2022年ココがポイント!

・国内メガバンクが国内外で他社との連携を加速
・SBIホールディングスが銀行と連携強化
・地銀の苦境が浮き彫りになり合従連衡が相次ぐ

 「過去最高益という響きはちょっと……。稼ぐ力をもう一段強めたい」。2021年4~9月期決算の連結純利益が前年同期比95%増の7814億円と10年ぶりに最高益を更新、通期でも最高益になる見込みを発表した三菱UFJフィナンシャル・グループ(MUFG)。亀沢宏規社長は記者会見でこう引き締めた。

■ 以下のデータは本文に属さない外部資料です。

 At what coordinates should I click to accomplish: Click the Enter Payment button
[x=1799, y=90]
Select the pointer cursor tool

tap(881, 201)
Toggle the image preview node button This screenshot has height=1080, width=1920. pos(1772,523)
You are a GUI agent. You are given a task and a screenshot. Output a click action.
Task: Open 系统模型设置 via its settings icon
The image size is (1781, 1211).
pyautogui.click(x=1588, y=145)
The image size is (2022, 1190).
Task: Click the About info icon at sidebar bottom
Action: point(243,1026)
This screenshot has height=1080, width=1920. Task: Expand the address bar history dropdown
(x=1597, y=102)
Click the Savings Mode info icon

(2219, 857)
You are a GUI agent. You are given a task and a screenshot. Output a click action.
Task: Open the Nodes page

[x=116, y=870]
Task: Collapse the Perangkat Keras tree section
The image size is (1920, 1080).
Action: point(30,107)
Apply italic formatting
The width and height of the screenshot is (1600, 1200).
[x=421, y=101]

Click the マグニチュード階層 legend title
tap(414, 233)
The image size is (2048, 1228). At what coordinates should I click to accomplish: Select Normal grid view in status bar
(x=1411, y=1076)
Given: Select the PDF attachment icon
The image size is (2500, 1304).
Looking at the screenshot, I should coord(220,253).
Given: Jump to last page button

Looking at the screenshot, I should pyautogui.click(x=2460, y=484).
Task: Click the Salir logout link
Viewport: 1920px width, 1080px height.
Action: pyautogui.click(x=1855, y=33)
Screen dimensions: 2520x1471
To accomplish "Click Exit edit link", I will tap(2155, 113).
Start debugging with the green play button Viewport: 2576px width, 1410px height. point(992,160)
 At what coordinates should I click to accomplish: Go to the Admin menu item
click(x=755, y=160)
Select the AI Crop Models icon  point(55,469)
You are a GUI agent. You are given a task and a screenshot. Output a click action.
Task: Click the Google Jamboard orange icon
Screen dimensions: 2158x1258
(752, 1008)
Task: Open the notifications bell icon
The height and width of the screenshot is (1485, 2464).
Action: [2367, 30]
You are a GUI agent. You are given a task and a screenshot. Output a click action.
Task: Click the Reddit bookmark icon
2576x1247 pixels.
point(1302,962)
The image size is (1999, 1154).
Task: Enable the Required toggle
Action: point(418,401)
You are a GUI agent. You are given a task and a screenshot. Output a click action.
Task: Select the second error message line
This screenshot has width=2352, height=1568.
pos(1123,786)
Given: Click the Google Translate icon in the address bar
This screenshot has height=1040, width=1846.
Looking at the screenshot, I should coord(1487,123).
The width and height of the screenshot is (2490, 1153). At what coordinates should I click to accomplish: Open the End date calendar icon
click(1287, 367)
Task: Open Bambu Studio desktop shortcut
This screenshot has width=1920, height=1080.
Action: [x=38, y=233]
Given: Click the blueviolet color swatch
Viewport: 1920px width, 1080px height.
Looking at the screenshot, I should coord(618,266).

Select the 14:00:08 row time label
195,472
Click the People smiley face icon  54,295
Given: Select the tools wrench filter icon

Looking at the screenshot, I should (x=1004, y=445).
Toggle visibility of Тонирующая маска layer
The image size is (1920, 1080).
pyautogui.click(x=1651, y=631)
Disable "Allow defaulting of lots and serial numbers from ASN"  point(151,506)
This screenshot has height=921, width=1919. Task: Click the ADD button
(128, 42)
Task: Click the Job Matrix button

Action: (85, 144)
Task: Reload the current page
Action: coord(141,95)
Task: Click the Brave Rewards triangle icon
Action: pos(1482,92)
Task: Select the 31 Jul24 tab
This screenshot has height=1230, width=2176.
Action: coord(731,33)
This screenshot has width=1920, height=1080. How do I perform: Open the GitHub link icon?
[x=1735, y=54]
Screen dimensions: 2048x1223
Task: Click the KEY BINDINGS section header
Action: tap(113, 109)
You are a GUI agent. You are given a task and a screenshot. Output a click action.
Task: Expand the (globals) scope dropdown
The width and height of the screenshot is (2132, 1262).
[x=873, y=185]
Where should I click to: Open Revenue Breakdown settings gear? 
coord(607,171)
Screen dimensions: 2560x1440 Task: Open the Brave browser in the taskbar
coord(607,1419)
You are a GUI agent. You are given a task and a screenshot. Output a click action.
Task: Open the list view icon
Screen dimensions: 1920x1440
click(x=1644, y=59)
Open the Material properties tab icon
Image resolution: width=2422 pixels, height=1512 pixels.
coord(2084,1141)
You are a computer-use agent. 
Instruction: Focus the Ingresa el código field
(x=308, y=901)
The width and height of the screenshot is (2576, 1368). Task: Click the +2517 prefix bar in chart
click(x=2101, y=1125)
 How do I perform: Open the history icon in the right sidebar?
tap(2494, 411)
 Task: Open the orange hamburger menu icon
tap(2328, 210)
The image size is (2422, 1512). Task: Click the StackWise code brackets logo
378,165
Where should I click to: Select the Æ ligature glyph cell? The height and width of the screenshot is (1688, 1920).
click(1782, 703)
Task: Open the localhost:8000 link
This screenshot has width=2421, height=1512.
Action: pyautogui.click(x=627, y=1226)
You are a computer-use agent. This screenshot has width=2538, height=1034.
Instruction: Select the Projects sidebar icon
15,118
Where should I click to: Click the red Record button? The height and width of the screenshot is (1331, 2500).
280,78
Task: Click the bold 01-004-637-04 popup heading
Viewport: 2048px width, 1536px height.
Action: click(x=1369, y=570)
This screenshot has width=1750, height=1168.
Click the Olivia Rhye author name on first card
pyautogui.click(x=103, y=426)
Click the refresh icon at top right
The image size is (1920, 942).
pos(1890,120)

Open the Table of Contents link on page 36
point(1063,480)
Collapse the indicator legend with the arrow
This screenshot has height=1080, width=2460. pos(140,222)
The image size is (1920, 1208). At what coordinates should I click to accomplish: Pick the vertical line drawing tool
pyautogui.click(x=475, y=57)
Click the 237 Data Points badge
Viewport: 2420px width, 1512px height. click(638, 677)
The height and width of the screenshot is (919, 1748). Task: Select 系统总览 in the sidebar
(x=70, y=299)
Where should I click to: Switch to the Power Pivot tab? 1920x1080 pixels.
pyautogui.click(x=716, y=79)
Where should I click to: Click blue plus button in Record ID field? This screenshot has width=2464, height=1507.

 コロナ禍でもMUFGは好決算だったが、本格的な業績回復とは言いがたい。将来の倒産を見越して計上する貸倒引当金などの与信コストの戻り益があったほか、持ち分法適用会社の米モルガン・スタンレーの業績が好調で2270億円の利益がかさ上げされた。大和証券、東京海上日動火災保険などと連携し、金融商品を1つのアプリで提供する「マネーキャンバス」を始めるなど、銀行の枠を超えたサービス強化を図る考えだ。

 他メガバンクも同様の状況だ。三井住友フィナンシャルグループ(FG)、みずほFGの21年4~9月期も与信コストが減ったことなどから軒並み好業績。純利益は三井住友FGが前年同期比68.8%増の4560億円、みずほFGが78.9%増の3856億円だった。